Petersen, a Republican who is hoping to unseat incumbent Missouri Sen. Claire McCaskill during the mid-term election in November, said that an enthusiastic supporter attempted to donate $130,276 worth of bitcoins (~20 BTC) over the weekend, but his campaign had to refuse it since Federal Elections Commission (FEC) regulations restrict individual contributions to $5,400 per year
The candidate, a dark horse in the GOP primary who has nevertheless polled well against McCaskill, encouraged the enthusiastic supporter to start a political action committee (PAC), an organization which can use an unlimited amount of funds to promote candidates as long as it files reports with elections regulators and does not coordinate directly with political campaigns.
As CCN reported, Petersen, a self-described libertarian conservative, began accepting bitcoin donations last year through BitPay’s cryptocurrency donations platform. At the time, he told CCN that he believes cryptocurrency “represents the future of American creativity and American liberty.”
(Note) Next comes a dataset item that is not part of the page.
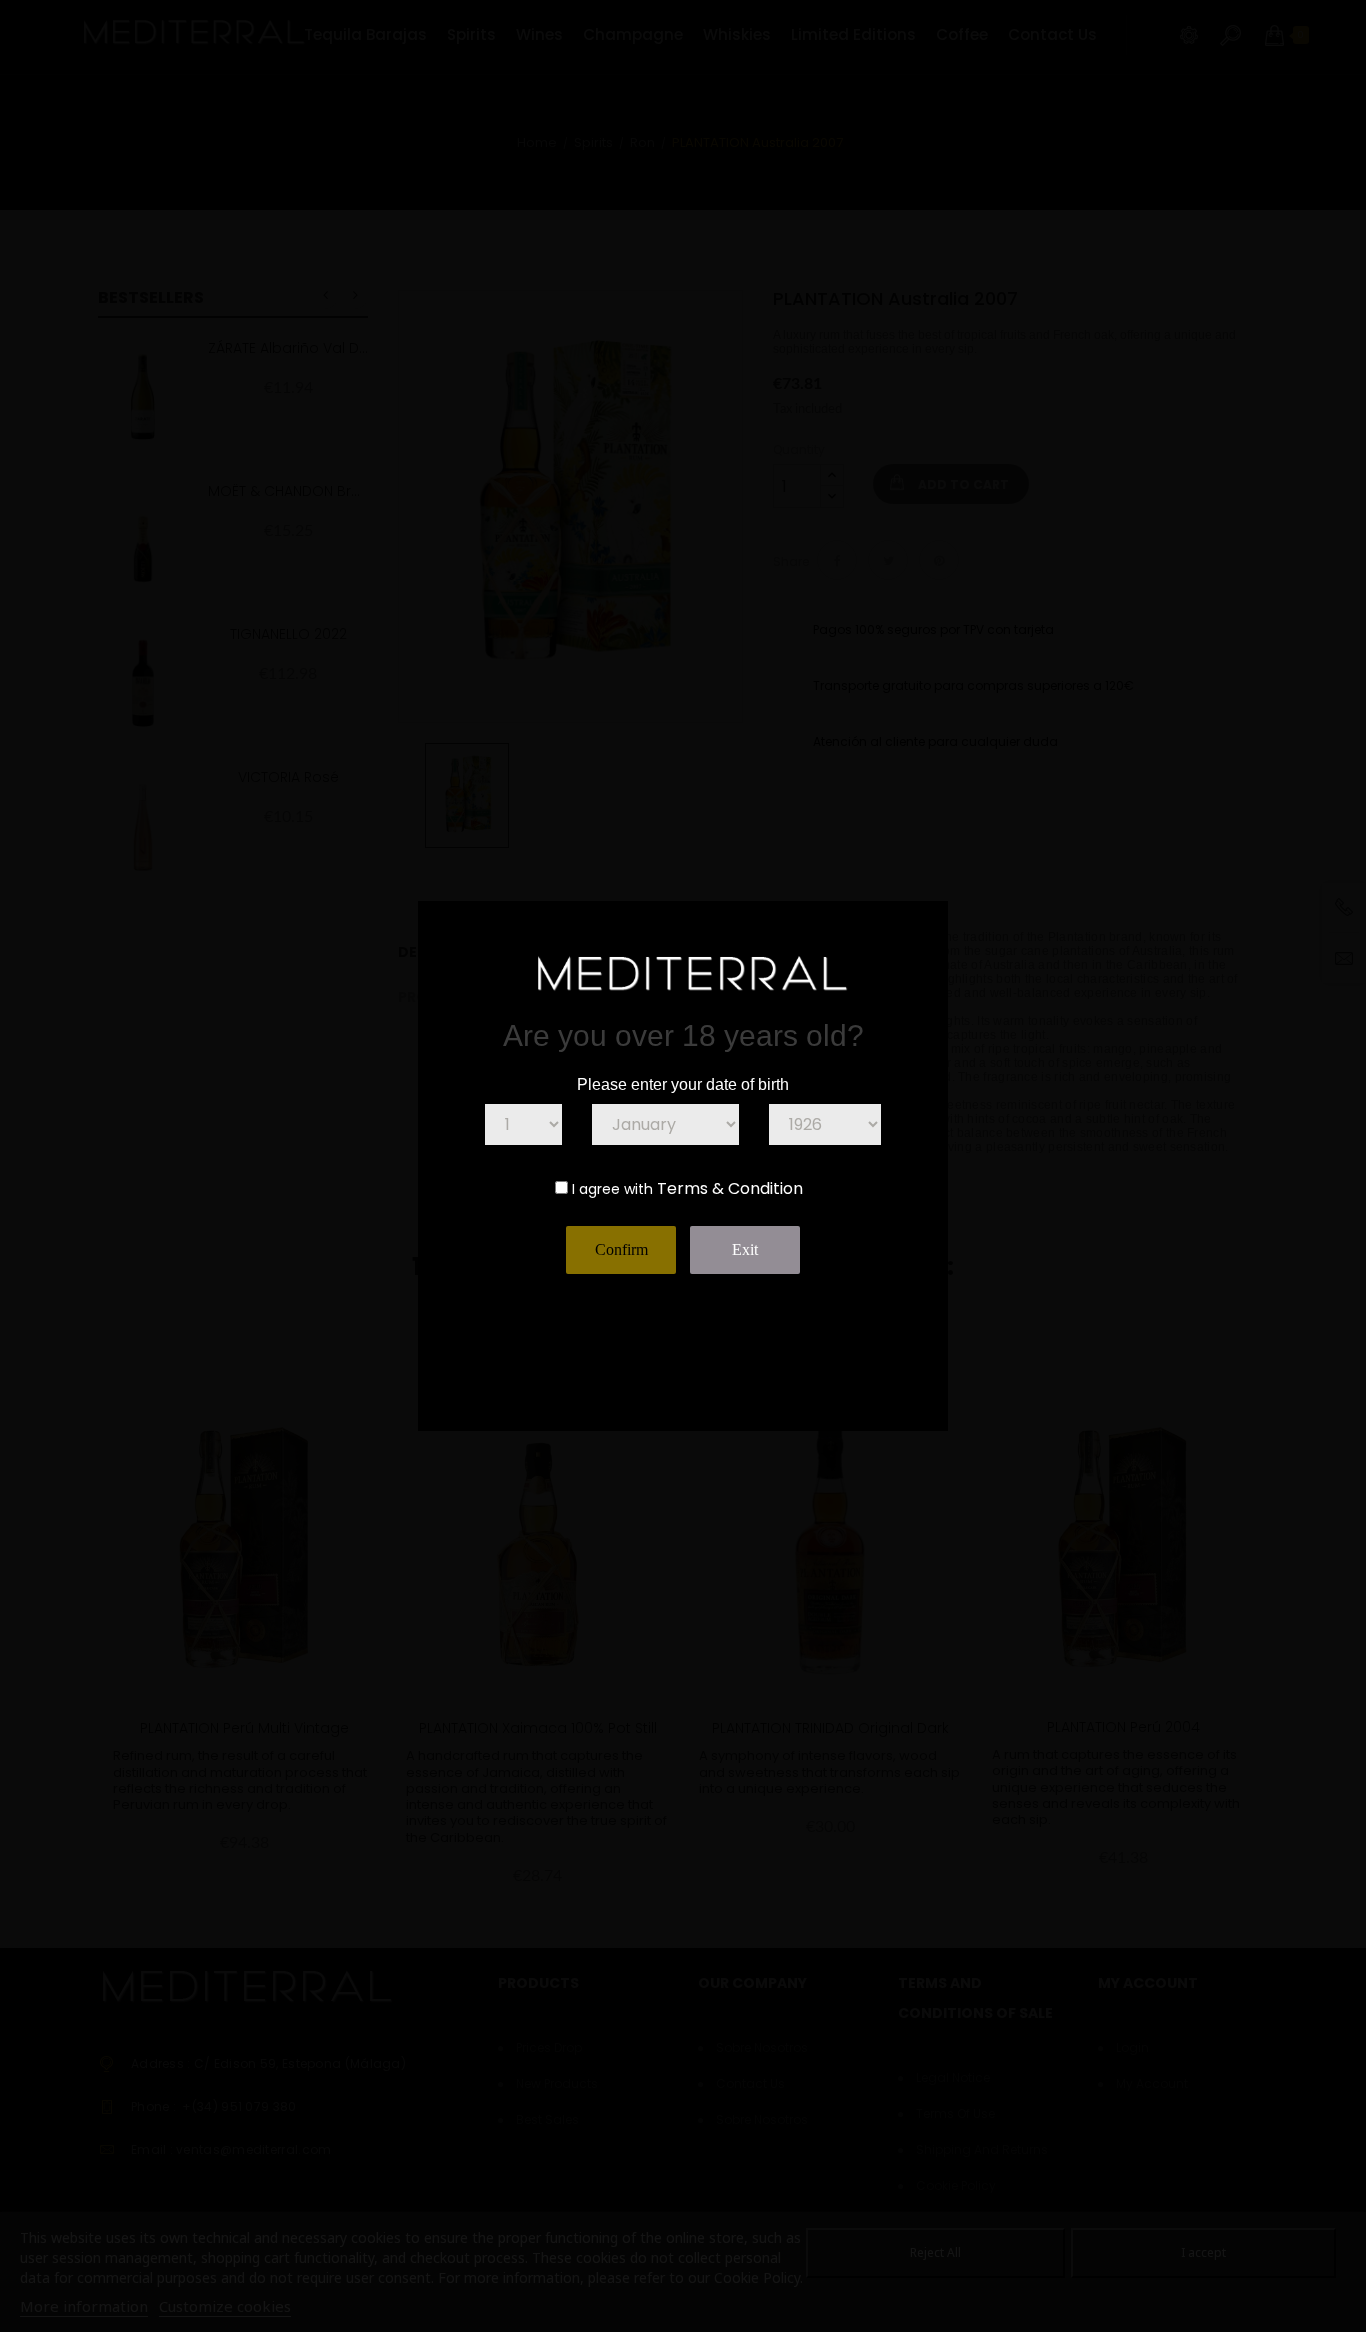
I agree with (612, 1189)
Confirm (621, 1249)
“Bitcoin’s disruptive influence is just what our financial system needs at this time. For too long, the federal government has had exclusive control over currency, stymying competition and growth by falsely limiting consumer choice — a fact we would all be aware of were the Federal Reserve subject to the same kind of audits privately-held companies are. Cryptocurrency represents the future of American creativity and American liberty, and I’m delighted to accept campaign donations in this form.”
Notably, this wasn’t the first time that Petersen has been forced to return a large bitcoin donation. He told CCN that his campaign has twice been forced to refuse donations of approximately $250,000 for exceeding the FEC limit on individual campaign contributions.
In February, Petersen accepted the largest single bitcoin donation in federal election history. The 0.284 BTC donation was valued at $4,500 at the time, making it $900 below the individual limit.